Exercise instructions ▸ The lines to be copied are those below that contain "green".

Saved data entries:
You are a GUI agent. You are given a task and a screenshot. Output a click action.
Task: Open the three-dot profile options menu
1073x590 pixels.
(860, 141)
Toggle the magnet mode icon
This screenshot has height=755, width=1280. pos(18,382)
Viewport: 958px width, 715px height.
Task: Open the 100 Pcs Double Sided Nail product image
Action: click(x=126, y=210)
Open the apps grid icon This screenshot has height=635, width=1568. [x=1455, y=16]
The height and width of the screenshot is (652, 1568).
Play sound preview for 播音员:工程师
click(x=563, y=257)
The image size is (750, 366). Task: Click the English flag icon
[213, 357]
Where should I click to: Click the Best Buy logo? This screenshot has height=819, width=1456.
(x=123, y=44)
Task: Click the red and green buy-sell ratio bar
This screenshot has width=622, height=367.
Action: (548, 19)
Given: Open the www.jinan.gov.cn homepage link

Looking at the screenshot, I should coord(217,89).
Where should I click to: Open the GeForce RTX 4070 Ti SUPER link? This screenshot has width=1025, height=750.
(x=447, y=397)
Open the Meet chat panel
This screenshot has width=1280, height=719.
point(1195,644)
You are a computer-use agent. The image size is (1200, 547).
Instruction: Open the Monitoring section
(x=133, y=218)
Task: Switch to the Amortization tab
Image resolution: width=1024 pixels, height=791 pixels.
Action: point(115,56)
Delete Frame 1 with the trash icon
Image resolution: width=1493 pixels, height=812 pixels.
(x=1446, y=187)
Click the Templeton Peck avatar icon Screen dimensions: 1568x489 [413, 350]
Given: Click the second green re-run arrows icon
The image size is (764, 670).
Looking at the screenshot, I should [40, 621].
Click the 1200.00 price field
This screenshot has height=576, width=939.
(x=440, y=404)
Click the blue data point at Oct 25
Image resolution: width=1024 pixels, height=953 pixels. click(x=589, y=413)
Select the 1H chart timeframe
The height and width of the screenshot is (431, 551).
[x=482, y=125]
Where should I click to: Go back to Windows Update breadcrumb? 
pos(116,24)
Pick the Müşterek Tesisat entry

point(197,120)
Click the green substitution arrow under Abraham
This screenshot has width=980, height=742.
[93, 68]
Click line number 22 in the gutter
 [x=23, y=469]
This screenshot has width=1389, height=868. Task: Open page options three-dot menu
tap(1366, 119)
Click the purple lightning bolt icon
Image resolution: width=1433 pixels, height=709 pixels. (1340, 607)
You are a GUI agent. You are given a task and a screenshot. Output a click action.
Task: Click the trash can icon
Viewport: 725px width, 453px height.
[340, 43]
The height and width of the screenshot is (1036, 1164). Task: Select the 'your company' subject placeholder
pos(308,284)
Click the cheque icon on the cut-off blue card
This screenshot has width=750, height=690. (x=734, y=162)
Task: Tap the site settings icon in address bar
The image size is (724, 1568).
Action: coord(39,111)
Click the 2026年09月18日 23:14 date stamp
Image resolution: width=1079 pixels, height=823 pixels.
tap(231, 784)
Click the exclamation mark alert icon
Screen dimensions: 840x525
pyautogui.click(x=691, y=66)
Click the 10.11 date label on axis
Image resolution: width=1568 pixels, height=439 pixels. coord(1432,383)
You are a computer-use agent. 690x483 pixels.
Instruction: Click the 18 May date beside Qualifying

Your response ▸
Task: Click the red and green buy-sell ratio bar
Given: Click the second green re-run arrows icon
Click the green substitution arrow under Abraham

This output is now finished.